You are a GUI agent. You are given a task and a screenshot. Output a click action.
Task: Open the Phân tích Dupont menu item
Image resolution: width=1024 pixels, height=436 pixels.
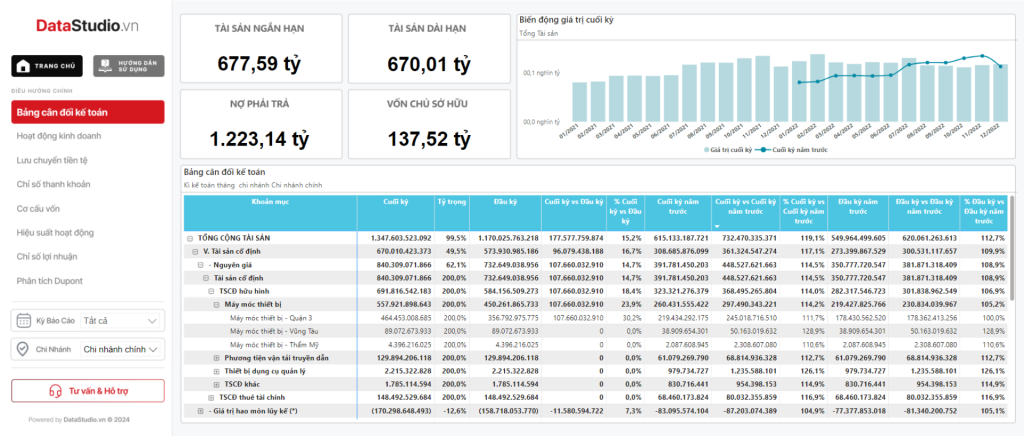point(49,281)
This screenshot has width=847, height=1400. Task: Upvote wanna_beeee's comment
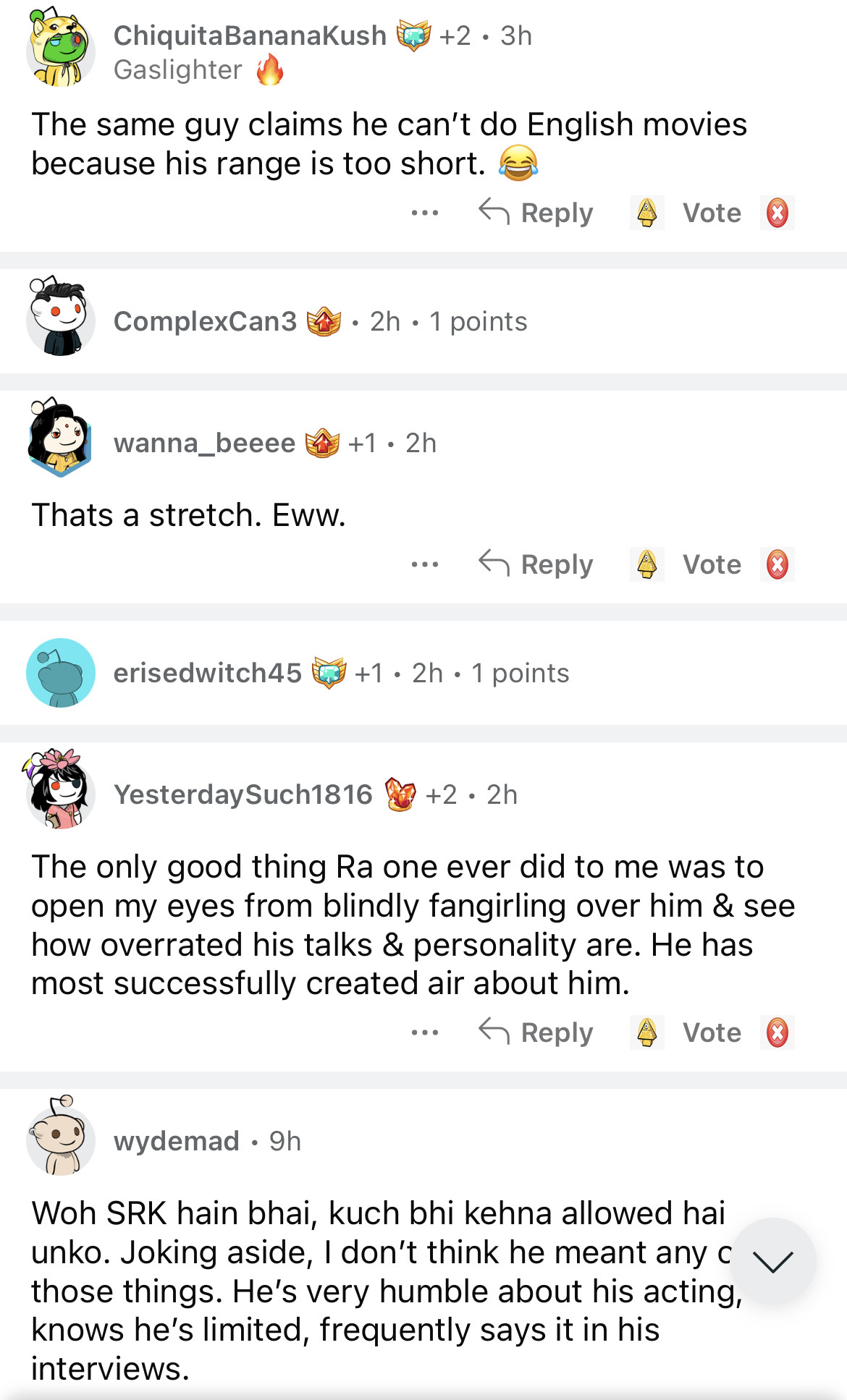(646, 564)
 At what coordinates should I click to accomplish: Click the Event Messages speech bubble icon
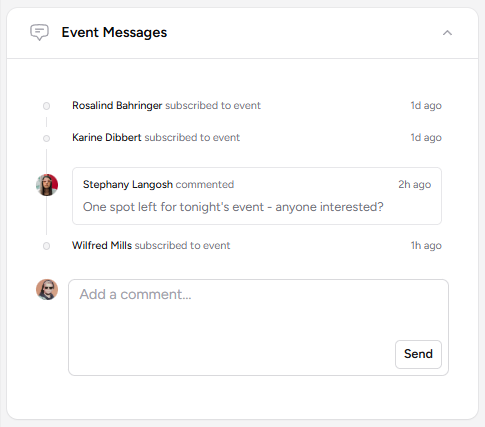39,32
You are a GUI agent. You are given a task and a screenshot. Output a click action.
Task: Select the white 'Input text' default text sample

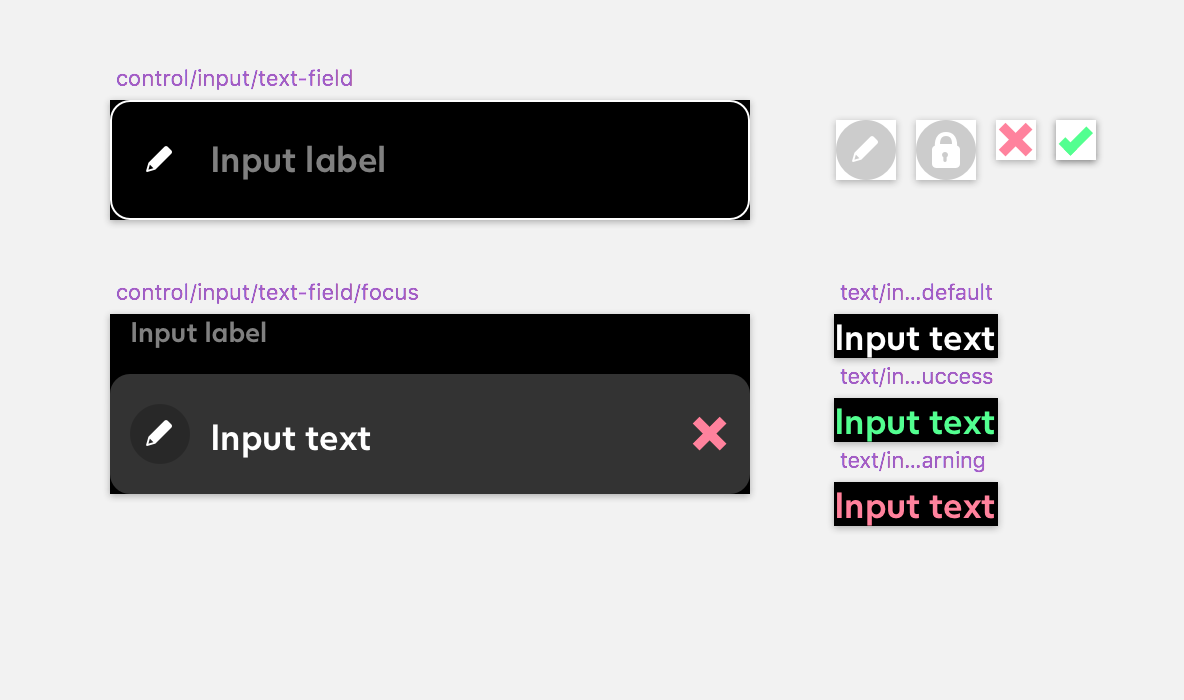coord(916,337)
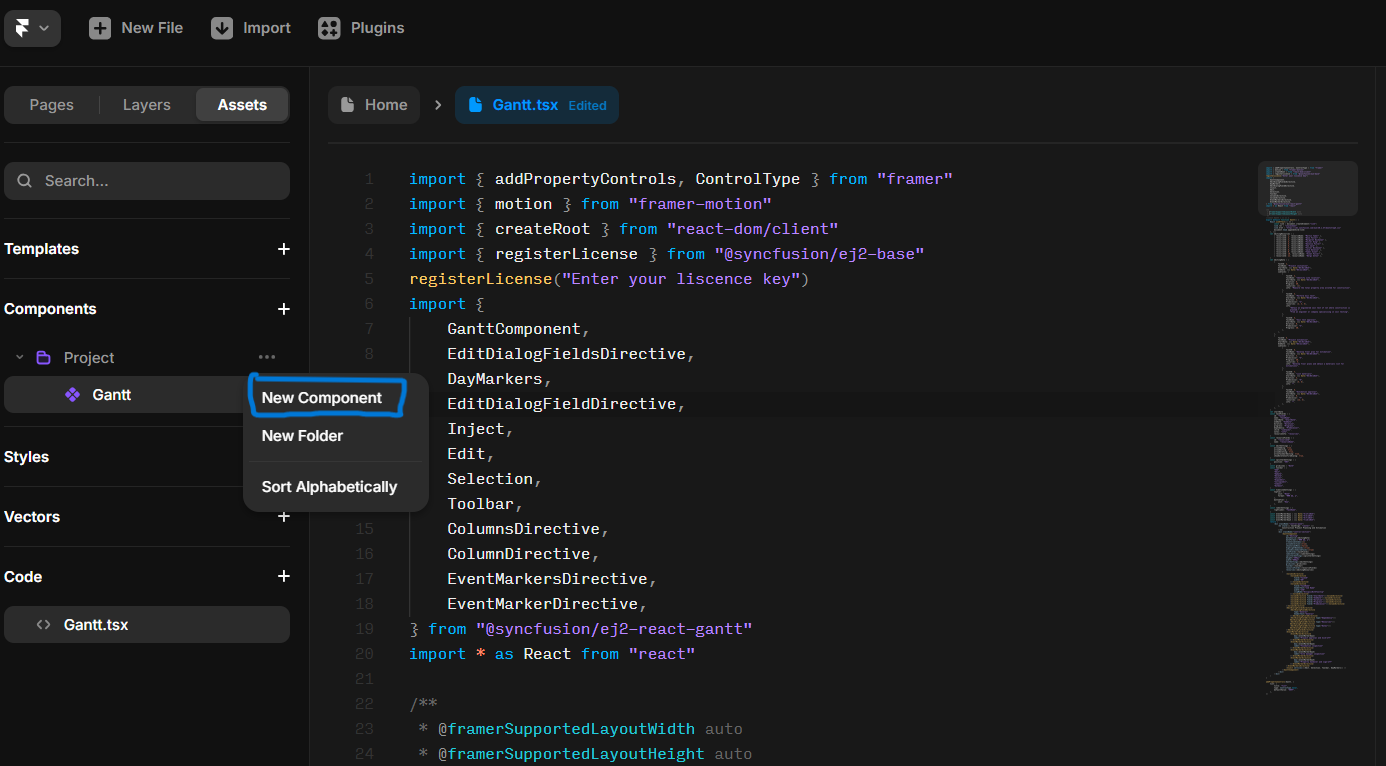
Task: Click the Gantt component purple icon
Action: click(72, 395)
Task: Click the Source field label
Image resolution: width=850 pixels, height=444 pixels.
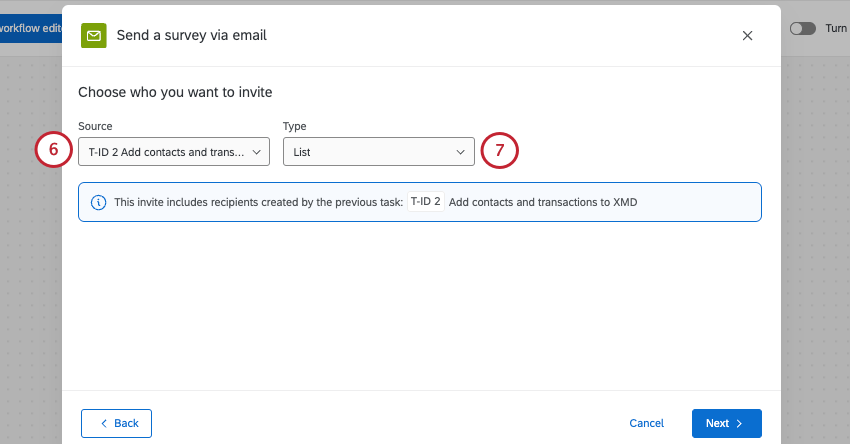Action: (x=95, y=126)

○ ○ ○ ○ ○ ○ ○

**Task brief**.
Beginning at the line that contains "Task: Open the Phân tích Dupont menu item", give the remaining lines of the records again exactly, through the last one. Leave out pictures.

**The answer**.
Task: Open the Phân tích Dupont menu item
Image resolution: width=1024 pixels, height=436 pixels.
point(49,281)
This screenshot has width=847, height=1400. Task: Upvote wanna_beeee's comment
(646, 564)
 At what coordinates should I click to accomplish: Click the Event Messages speech bubble icon
39,32
You are a GUI agent. You are given a task and a screenshot. Output a click action.
Task: Select the white 'Input text' default text sample

coord(916,337)
Task: Click the Gantt component purple icon
Action: click(72, 395)
Task: Click the Source field label
Image resolution: width=850 pixels, height=444 pixels.
Action: (x=95, y=126)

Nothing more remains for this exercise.